Your instructions: Whatever runs from the line with "Open Grok icon on first tweet" to the end of the records below must be copied exactly, with nothing else included.

++++ Excerpted records ++++

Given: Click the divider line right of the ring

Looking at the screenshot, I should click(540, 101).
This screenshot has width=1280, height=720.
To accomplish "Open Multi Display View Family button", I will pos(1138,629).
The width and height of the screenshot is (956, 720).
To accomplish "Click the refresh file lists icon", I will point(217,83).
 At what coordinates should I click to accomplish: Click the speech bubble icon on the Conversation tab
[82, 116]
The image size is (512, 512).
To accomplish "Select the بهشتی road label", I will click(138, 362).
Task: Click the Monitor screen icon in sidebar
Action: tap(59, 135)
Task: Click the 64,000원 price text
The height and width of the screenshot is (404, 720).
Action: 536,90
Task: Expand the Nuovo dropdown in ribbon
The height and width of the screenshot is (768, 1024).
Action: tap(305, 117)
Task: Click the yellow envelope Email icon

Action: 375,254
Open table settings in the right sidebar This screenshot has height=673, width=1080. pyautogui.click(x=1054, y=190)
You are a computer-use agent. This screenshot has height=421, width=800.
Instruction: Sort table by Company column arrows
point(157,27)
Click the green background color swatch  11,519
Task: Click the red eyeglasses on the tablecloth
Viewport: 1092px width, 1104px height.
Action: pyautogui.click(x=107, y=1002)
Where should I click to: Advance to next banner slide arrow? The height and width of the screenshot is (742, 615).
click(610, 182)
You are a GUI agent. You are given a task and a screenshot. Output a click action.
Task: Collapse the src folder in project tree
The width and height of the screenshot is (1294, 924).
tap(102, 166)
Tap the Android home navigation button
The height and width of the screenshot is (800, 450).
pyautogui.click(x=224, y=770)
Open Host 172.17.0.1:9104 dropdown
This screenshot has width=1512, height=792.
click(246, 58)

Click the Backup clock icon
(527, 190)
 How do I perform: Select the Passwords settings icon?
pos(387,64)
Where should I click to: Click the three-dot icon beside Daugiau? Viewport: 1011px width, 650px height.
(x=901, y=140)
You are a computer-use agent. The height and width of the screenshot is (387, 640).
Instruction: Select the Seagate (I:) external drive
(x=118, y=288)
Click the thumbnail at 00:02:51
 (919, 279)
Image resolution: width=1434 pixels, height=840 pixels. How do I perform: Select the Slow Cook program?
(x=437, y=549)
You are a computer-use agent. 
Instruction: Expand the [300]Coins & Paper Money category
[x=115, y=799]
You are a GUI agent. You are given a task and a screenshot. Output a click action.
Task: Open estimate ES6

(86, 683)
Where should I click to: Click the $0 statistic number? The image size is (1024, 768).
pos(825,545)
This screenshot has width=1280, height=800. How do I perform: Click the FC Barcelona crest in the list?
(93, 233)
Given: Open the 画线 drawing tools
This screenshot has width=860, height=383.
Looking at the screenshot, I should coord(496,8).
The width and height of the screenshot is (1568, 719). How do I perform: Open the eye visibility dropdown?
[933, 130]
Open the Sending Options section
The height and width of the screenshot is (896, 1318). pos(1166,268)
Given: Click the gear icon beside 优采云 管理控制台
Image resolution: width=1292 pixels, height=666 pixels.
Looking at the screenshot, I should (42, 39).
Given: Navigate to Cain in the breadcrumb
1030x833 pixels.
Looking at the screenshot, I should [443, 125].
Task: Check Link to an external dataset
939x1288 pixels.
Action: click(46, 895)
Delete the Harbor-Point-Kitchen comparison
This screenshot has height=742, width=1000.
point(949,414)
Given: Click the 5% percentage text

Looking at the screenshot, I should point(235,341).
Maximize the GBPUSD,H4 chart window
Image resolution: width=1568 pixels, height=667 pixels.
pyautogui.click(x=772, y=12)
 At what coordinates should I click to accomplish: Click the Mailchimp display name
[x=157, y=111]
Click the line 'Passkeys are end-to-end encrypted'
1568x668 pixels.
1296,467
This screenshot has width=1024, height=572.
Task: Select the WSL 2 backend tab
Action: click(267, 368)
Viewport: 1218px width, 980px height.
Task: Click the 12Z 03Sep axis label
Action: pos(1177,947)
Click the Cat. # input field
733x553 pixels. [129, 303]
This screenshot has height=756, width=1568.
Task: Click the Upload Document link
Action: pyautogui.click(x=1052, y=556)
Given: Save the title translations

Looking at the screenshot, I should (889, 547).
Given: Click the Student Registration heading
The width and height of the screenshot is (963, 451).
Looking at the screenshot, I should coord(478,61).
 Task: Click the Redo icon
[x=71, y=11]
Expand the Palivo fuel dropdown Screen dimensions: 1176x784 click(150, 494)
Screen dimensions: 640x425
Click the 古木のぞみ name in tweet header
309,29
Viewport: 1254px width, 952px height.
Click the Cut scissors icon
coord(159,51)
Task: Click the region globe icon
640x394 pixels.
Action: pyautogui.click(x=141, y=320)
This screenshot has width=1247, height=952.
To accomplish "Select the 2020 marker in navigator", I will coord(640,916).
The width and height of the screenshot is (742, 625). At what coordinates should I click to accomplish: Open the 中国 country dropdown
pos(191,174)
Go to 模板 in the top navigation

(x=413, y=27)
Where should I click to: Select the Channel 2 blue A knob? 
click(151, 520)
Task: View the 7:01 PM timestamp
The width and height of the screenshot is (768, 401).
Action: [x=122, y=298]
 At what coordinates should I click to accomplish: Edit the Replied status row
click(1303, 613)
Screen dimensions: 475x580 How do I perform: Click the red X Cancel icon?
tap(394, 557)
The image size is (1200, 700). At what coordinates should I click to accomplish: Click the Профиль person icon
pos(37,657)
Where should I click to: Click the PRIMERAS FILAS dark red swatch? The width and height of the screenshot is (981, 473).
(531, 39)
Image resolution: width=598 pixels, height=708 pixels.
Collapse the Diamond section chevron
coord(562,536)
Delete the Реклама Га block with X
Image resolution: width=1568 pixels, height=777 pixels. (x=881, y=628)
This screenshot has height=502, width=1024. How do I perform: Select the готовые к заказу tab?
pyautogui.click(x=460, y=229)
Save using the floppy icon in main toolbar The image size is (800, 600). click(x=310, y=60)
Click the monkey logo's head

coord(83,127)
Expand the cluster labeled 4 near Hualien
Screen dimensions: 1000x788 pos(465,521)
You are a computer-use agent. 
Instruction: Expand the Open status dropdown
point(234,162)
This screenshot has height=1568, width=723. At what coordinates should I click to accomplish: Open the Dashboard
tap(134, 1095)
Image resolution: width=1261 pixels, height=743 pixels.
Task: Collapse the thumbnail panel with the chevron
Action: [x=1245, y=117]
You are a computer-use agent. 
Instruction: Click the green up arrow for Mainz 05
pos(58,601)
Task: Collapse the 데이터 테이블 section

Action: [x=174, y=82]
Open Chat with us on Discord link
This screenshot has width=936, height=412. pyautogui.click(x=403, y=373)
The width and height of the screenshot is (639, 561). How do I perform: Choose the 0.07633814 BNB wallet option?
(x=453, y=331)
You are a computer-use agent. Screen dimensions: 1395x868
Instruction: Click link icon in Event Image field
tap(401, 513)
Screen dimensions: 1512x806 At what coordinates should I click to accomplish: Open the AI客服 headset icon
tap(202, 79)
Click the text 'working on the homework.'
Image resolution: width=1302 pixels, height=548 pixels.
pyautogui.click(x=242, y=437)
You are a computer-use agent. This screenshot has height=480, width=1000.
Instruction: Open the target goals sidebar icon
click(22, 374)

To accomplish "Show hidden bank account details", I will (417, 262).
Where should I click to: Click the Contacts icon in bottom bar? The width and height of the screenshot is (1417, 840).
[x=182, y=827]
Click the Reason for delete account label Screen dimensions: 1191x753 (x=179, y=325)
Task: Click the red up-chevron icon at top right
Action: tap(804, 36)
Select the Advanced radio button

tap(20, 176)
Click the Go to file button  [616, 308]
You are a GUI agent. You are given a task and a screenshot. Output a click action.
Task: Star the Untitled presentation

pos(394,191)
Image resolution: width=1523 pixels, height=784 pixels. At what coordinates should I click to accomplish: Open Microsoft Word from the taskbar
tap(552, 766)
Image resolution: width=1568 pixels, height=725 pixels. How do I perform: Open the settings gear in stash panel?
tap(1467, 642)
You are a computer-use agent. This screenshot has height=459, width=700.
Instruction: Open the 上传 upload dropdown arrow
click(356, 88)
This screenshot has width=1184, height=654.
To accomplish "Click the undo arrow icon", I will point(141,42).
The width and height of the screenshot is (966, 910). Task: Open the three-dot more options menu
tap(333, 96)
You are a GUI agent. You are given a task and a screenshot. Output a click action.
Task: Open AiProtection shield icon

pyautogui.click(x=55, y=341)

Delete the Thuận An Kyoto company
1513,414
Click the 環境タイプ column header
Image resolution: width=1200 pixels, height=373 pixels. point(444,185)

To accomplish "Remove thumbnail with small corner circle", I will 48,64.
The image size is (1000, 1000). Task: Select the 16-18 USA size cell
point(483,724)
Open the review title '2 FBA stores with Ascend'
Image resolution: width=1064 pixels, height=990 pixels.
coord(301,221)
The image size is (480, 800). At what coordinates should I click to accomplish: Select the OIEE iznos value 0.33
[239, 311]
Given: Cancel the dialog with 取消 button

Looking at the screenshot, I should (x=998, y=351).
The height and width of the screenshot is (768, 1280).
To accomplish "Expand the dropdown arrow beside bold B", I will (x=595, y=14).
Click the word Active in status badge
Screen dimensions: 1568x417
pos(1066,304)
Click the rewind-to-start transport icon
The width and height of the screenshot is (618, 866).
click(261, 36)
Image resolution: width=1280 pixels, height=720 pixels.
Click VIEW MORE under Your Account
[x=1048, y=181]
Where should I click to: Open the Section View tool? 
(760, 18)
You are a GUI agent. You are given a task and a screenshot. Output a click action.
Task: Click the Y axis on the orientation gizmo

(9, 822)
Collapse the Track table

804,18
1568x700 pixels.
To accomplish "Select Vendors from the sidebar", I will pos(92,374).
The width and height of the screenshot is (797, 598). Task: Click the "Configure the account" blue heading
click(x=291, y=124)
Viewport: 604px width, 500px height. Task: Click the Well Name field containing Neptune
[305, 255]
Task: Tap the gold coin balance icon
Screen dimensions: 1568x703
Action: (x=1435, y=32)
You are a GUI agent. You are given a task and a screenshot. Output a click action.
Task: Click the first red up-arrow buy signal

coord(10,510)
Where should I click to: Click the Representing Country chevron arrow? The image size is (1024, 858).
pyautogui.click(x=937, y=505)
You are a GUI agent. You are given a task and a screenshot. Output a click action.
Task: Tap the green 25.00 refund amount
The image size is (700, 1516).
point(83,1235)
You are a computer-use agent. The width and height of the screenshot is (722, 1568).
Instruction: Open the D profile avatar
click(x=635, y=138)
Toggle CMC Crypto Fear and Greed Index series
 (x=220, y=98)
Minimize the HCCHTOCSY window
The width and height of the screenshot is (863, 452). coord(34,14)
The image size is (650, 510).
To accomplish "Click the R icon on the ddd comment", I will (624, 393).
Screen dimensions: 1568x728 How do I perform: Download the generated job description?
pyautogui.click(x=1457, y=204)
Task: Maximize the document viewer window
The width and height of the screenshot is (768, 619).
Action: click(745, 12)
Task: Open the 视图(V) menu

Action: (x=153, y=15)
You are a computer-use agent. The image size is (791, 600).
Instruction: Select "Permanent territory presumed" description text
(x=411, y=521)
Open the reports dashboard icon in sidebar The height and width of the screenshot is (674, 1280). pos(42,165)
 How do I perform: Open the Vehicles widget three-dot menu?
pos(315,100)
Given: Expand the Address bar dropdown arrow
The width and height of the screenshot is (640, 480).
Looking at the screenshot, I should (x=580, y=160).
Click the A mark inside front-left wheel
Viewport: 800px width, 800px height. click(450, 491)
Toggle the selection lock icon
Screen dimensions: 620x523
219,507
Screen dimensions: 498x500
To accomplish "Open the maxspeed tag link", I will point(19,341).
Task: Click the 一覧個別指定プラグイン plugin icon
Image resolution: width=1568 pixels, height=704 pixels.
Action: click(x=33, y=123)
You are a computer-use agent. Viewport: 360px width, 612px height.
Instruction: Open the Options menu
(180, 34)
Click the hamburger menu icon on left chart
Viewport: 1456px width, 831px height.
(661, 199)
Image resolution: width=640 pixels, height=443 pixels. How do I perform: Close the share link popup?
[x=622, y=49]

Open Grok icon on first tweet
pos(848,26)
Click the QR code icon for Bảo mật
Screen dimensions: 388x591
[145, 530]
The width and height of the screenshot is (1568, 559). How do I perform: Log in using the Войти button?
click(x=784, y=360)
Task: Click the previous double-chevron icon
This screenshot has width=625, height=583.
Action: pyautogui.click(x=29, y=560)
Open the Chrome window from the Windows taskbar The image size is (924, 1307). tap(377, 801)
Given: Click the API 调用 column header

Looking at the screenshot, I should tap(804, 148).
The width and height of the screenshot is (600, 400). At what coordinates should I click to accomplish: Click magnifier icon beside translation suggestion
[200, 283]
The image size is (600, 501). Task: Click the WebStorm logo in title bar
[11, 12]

++++

Task answer:
Open Grok icon on first tweet
pos(848,26)
Click the QR code icon for Bảo mật
Screen dimensions: 388x591
[145, 530]
The width and height of the screenshot is (1568, 559). How do I perform: Log in using the Войти button?
click(x=784, y=360)
Task: Click the previous double-chevron icon
This screenshot has width=625, height=583.
Action: pyautogui.click(x=29, y=560)
Open the Chrome window from the Windows taskbar The image size is (924, 1307). tap(377, 801)
Given: Click the API 调用 column header

Looking at the screenshot, I should tap(804, 148).
The width and height of the screenshot is (600, 400). At what coordinates should I click to accomplish: Click magnifier icon beside translation suggestion
[200, 283]
The image size is (600, 501). Task: Click the WebStorm logo in title bar
[11, 12]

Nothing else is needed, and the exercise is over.